__PROBLEM__
Starting at the first line of the records and stopping at the line that contains "Ministry of Environmental", transcribe every line exactly and leave out the pictures.

(Saved data entries)
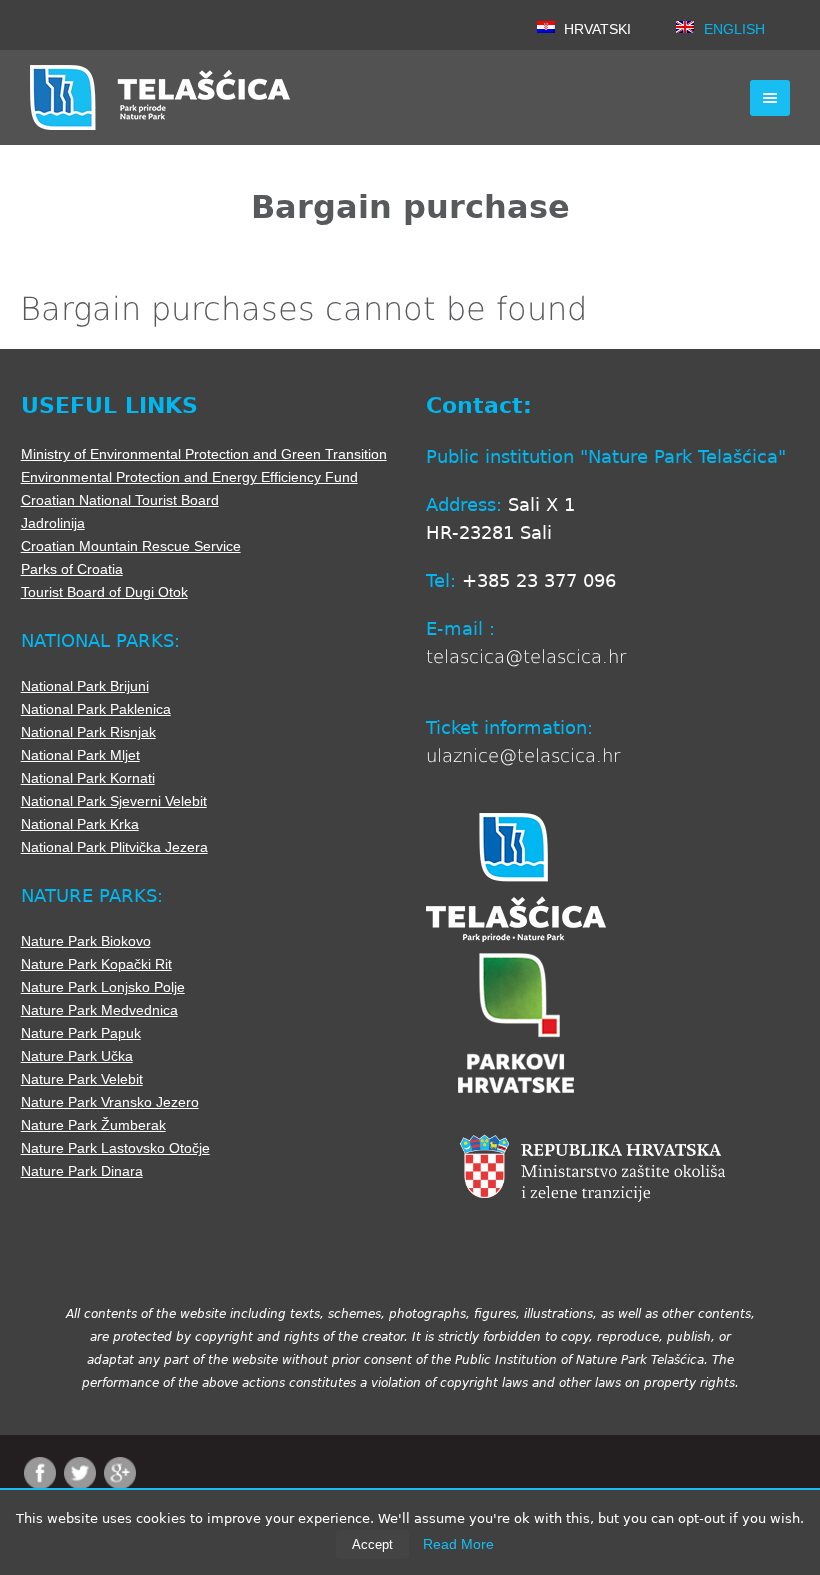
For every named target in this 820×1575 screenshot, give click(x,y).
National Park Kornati (88, 778)
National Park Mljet (80, 755)
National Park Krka (80, 824)
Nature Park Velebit (82, 1079)
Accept (372, 1544)
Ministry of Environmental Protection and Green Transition (204, 454)
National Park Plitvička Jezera (114, 847)
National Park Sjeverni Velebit (114, 801)
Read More (458, 1544)
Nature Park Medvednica (99, 1010)
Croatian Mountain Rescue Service (131, 546)
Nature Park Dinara (82, 1171)
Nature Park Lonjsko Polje (103, 987)
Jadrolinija (53, 523)
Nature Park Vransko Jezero (110, 1102)
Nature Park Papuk (81, 1033)
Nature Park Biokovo (86, 941)
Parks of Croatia (72, 569)
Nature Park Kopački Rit (96, 964)
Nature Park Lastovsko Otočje (115, 1148)
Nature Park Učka (77, 1056)
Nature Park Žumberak (93, 1125)
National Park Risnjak (88, 732)
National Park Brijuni (85, 686)
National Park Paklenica (96, 709)
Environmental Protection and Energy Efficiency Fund (189, 477)
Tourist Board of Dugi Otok (104, 592)
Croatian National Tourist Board (120, 500)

__THE COMPLETED TASK__
For every named target in this 820×1575 screenshot, give click(x,y).
National Park Kornati (88, 778)
National Park Mljet (80, 755)
National Park Krka (80, 824)
Nature Park Velebit (82, 1079)
Accept (372, 1544)
Ministry of Environmental Protection and Green Transition (204, 454)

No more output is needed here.